● What the exercise asks: Print, exactly as they stand, the lines from the start of the listing to the line containing "You are a computer-use agent. Screen", inclusive.

● Entries supplied:
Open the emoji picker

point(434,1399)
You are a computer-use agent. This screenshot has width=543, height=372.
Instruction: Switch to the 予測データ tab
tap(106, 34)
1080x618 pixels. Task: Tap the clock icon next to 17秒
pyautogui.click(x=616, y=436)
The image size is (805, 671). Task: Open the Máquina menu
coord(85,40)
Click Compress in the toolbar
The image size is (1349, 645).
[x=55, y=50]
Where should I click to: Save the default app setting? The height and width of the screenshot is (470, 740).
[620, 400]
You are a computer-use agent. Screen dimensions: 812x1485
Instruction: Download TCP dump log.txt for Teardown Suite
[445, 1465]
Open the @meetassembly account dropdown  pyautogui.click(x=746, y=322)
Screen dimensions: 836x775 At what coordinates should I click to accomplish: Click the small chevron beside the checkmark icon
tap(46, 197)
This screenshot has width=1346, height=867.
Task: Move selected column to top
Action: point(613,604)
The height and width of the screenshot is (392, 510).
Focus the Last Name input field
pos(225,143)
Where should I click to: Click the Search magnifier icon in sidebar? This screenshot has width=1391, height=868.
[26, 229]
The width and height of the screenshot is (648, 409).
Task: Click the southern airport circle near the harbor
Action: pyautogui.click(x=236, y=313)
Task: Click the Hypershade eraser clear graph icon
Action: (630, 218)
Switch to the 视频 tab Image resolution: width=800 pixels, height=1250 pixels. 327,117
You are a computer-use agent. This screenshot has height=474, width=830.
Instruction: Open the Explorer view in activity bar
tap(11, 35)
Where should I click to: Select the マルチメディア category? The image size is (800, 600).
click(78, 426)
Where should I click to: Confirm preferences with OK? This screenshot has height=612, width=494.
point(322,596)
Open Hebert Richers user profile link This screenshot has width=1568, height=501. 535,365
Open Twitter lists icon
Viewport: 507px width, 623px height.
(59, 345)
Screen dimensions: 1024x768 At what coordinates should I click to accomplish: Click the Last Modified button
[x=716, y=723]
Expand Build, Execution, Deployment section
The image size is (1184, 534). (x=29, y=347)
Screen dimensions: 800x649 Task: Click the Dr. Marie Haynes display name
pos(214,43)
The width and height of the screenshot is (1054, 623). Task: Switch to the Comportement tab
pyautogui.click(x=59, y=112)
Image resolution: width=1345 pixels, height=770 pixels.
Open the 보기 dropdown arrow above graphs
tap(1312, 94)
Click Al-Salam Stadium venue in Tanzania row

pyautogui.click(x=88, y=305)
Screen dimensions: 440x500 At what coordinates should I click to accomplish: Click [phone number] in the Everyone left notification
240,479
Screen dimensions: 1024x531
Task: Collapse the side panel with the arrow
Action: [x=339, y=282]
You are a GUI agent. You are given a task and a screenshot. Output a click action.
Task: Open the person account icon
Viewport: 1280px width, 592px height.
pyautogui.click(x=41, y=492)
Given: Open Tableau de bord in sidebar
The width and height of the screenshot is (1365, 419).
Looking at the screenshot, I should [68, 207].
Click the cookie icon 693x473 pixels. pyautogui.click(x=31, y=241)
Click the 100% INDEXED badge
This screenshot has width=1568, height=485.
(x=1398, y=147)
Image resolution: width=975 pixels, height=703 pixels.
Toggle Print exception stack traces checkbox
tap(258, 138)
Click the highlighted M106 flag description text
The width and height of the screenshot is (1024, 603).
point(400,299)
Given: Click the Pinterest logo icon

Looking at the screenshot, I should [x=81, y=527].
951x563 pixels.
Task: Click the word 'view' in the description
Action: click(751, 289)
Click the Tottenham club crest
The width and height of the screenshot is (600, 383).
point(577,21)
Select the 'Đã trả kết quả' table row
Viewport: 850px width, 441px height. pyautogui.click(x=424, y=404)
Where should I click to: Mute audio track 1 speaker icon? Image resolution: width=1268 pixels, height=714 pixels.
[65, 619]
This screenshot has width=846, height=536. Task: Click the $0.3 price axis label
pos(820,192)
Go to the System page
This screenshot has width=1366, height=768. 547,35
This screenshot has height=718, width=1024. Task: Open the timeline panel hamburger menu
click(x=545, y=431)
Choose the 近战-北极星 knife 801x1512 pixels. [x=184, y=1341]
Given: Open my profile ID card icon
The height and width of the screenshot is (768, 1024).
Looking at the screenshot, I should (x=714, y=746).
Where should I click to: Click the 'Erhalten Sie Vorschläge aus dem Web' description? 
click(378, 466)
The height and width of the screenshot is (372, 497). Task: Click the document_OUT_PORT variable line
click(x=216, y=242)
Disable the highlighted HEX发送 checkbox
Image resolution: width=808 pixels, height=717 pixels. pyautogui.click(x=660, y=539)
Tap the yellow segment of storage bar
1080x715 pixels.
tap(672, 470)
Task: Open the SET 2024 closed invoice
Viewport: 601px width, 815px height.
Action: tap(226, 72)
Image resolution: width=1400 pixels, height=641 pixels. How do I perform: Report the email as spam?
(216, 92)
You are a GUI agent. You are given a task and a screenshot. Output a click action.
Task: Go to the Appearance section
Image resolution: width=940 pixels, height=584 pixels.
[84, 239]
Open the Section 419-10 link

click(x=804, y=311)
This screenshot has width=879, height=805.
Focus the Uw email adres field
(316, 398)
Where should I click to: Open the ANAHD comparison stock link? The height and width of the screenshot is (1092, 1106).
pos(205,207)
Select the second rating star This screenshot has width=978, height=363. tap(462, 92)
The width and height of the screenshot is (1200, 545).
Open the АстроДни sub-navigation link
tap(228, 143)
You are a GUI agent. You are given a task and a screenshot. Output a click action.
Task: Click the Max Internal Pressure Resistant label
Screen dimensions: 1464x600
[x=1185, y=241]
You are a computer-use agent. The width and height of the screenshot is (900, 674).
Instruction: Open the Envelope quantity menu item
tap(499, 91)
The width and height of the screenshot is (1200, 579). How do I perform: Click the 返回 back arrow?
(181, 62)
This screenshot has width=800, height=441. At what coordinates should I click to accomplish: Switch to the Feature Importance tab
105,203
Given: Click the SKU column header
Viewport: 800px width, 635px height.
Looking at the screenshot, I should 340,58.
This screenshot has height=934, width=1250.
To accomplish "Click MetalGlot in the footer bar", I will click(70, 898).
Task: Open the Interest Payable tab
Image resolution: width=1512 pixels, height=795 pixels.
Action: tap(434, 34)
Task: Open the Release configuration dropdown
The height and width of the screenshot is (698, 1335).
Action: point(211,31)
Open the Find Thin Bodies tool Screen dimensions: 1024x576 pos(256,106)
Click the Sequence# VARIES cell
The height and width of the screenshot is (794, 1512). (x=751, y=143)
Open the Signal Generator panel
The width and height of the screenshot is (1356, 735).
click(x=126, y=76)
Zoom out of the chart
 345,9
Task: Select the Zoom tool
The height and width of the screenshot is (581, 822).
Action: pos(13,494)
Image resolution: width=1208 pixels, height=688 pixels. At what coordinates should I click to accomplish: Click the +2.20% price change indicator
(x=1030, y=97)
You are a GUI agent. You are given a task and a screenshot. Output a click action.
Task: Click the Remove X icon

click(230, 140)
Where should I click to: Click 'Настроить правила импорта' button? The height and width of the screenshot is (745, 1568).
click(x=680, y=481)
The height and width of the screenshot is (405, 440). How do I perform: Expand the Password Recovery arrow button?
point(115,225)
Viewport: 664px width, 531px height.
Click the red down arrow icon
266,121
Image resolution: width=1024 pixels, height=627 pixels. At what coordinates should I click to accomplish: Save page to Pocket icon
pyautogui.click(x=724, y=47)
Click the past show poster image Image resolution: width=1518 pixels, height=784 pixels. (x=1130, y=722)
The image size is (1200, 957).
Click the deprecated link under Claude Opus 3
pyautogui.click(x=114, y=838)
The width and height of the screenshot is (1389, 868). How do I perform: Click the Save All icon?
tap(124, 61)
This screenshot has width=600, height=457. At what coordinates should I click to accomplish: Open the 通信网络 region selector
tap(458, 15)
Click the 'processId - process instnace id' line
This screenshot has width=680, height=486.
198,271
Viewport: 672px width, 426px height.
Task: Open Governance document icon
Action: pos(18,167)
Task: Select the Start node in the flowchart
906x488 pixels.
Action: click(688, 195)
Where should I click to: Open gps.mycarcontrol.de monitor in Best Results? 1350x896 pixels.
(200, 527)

● Problem solution:
Open the emoji picker

point(434,1399)
You are a computer-use agent. This screenshot has width=543, height=372.
Instruction: Switch to the 予測データ tab
tap(106, 34)
1080x618 pixels. Task: Tap the clock icon next to 17秒
pyautogui.click(x=616, y=436)
The image size is (805, 671). Task: Open the Máquina menu
coord(85,40)
Click Compress in the toolbar
The image size is (1349, 645).
[x=55, y=50]
Where should I click to: Save the default app setting? The height and width of the screenshot is (470, 740).
[620, 400]
You are a computer-use agent. Screen dimensions: 812x1485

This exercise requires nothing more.